Closed bond- closed 5 years ago
@dain Opened a new issue. Let me know if you need more details for debugging the issue.
I am no longer seeing this issue after adding the following parameters in jvm.config:
-XX:+UseNUMA
-XX:+AggressiveOpts
For people wondering about what may have changed, I ran a diff with/without having these options:
--- no_agg.log 2017-03-20 15:39:38.648056871 -0500
+++ agg.log 2017-03-20 15:39:20.461908190 -0500
@@ -12 +12 @@
- bool AggressiveOpts := false {product}
+ bool AggressiveOpts := true {product}
@@ -33 +33 @@
- intx AutoBoxCacheMax = 128 {C2 product}
+ intx AutoBoxCacheMax = 20000 {C2 product}
@@ -42 +42 @@
- intx BiasedLockingStartupDelay = 4000 {product}
+ intx BiasedLockingStartupDelay = 500 {product}
@@ -370 +370 @@
- uintx MinHeapDeltaBytes := 524288 {product}
+ uintx MinHeapDeltaBytes := 67108864 {product}
@@ -749,2 +749,2 @@
- bool UseNUMA := false {product}
- bool UseNUMAInterleaving = false {product}
+ bool UseNUMA := true {product}
+ bool UseNUMAInterleaving := true {product}
It may be better to capture the NPE and return a meaningful error.
What GC are you using?
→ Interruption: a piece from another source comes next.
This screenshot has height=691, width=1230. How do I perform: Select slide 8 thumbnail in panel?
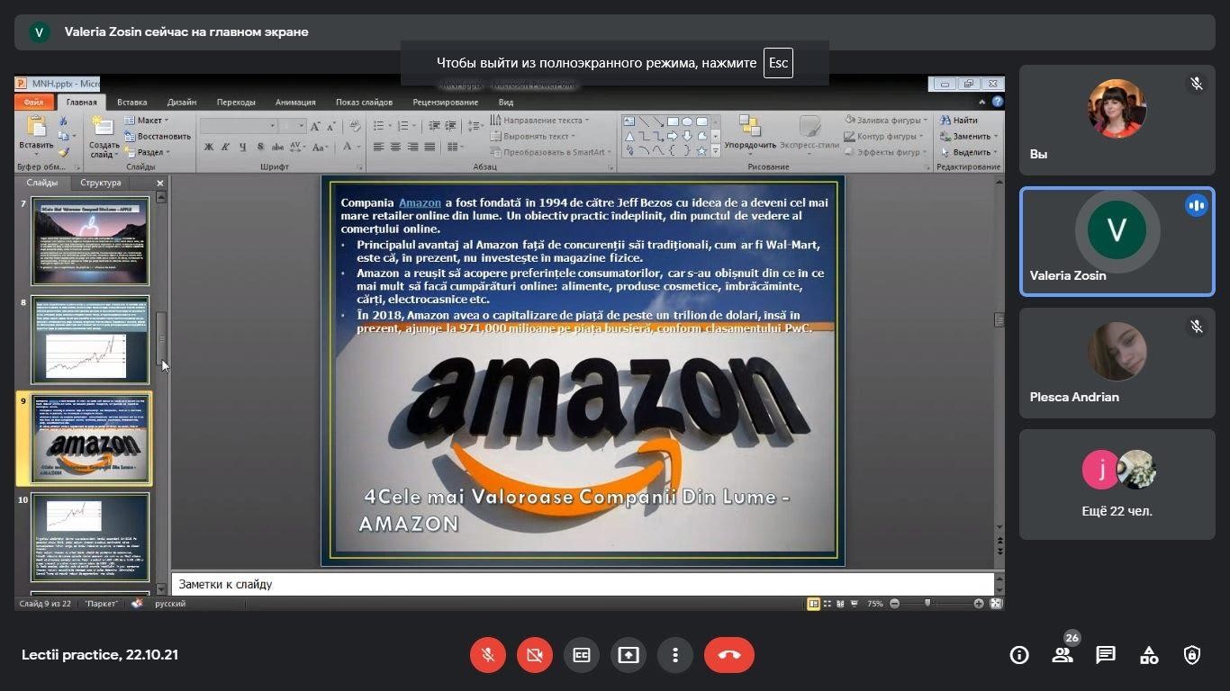(90, 339)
If I remember correctly, UseNUMA doesn't work with G1.
@martint I am using G1, I actually picked up those options from #3876
I've looked around a bit and found this bug: https://bugs.openjdk.java.net/browse/JDK-8046147 and this link: http://openjdk.java.net/jeps/157
If I understand correctly UseNUMA has no effect right. The issue I was facing could have been solved by AggressiveOpts.
I don't understand how this relates to the settings you mention. That method throws a NPE when the X-Presto-Max-Size
header is not set on the request, are you using the presto cli or some other client?
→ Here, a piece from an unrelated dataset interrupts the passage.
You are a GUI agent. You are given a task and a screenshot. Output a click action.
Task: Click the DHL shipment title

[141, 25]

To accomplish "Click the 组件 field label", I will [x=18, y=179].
@nezihyigitbasi I am using Presto CLI to run the queries. Most of the queries used to fail, before I set the JVM parameters (in Presto Server), shown above. From a user standpoint I do not find a relation between them. Once I set that config, none of my queries failed with the NPE.
FYI, I didn't change anything on the cluster apart from the two parameters.
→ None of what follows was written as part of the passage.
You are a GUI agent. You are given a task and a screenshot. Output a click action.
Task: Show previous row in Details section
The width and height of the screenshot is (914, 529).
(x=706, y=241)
Hi @bond- @nezihyigitbasi @martint
I am hitting the exact same issue with Presto versions 0.170
and 0.177
Any pointers to fix this, Is much appreciated.
Details:
0.170
and 0.177
com.facebook.presto.operator.PageTransportTimeoutException: Encountered too many errors talking to a worker node. The node may have crashed or be under too much load. This is probably a transient issue, so please retry your query in a few minutes. (http://10.102.46.73:8880/v1/task/20170809_075828_00010_upkmw.22.13/results/1/4 - 6 failures, time since last success 60.85s)
at com.facebook.presto.operator.HttpPageBufferClient$1.onFailure(HttpPageBufferClient.java:383)
at com.google.common.util.concurrent.Futures$4.run(Futures.java:1123)
at java.util.concurrent.Executors$RunnableAdapter.call(Executors.java:511)
at java.util.concurrent.FutureTask.run(FutureTask.java:266)
at java.util.concurrent.ScheduledThreadPoolExecutor$ScheduledFutureTask.access$201(ScheduledThreadPoolExecutor.java:180)
at java.util.concurrent.ScheduledThreadPoolExecutor$ScheduledFutureTask.run(ScheduledThreadPoolExecutor.java:293)
at java.util.concurrent.ThreadPoolExecutor.runWorker(ThreadPoolExecutor.java:1142)
at java.util.concurrent.ThreadPoolExecutor$Worker.run(ThreadPoolExecutor.java:617)
at java.lang.Thread.run(Thread.java:748)
Caused by: java.lang.RuntimeException: java.util.concurrent.TimeoutException: Total timeout 10000 ms elapsed
at com.google.common.base.Throwables.propagate(Throwables.java:240)
at io.airlift.http.client.ResponseHandlerUtils.propagate(ResponseHandlerUtils.java:23)
at com.facebook.presto.operator.HttpPageBufferClient$PageResponseHandler.handleException(HttpPageBufferClient.java:518)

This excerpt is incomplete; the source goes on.